-- Begin TEXT PASSAGE --

Item F3 requires that a write *d* is ordered before any read *e* it fulfills; this order is typically called *reads from*. Item F4 requires that any conflicting write *c* is ordered before *d* or after *e*; this order is typically called *extended coherence*. For readability, we draw the order required by F3 using bold green arrows and the order required by F4 using dashed red arrows. As an example, consider:

$$x:=1 \parallel x:=2 \parallel x:=3 \parallel x:=4 \parallel x:=5 \parallel r:=x; r:=x; r:=x; r:=x$$
 (Co1)

-- End TEXT PASSAGE --

== DIRECTIVE 1 ==
In the passage on write and read ordering, what is the order required by Item F3 typically called?

-- Begin SUPPLIED RECORDS --

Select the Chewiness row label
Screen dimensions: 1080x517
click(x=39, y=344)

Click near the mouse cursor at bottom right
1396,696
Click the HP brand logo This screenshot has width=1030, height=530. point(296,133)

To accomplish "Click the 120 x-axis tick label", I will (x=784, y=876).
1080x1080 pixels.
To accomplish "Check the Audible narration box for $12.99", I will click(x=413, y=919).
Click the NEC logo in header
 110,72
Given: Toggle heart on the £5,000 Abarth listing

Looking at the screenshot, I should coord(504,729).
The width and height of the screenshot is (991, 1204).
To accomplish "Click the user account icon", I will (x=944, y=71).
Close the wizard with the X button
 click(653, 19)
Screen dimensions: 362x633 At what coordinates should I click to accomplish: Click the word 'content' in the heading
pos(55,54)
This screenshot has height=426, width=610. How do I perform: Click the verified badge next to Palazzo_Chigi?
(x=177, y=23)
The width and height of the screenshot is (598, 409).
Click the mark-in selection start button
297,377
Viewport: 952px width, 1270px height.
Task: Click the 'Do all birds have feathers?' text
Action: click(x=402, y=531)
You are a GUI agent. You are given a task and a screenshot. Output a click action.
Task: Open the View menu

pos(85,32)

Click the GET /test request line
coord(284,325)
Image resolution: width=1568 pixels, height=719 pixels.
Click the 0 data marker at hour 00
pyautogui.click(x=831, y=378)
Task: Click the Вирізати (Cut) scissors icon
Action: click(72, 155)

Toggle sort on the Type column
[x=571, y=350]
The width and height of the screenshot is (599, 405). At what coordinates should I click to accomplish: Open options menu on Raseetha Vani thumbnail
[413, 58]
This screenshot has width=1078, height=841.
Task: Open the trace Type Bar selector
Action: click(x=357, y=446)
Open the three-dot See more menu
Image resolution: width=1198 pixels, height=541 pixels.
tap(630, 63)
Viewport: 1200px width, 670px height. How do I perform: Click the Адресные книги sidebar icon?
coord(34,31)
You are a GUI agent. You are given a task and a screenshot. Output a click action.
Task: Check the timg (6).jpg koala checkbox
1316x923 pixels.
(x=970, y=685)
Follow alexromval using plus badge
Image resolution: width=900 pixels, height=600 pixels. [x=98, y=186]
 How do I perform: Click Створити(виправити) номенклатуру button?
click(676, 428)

-- End SUPPLIED RECORDS --

== DIRECTIVE 2 ==
Please copy the lines of the listing starting with the line that contains "Click near the mouse cursor at bottom right" and going on through the line that contains "will (x=784, y=876).".

== FULL SOLUTION 1 ==
It is typically called *reads from*.

== FULL SOLUTION 2 ==
Click near the mouse cursor at bottom right
1396,696
Click the HP brand logo This screenshot has width=1030, height=530. point(296,133)

To accomplish "Click the 120 x-axis tick label", I will (x=784, y=876).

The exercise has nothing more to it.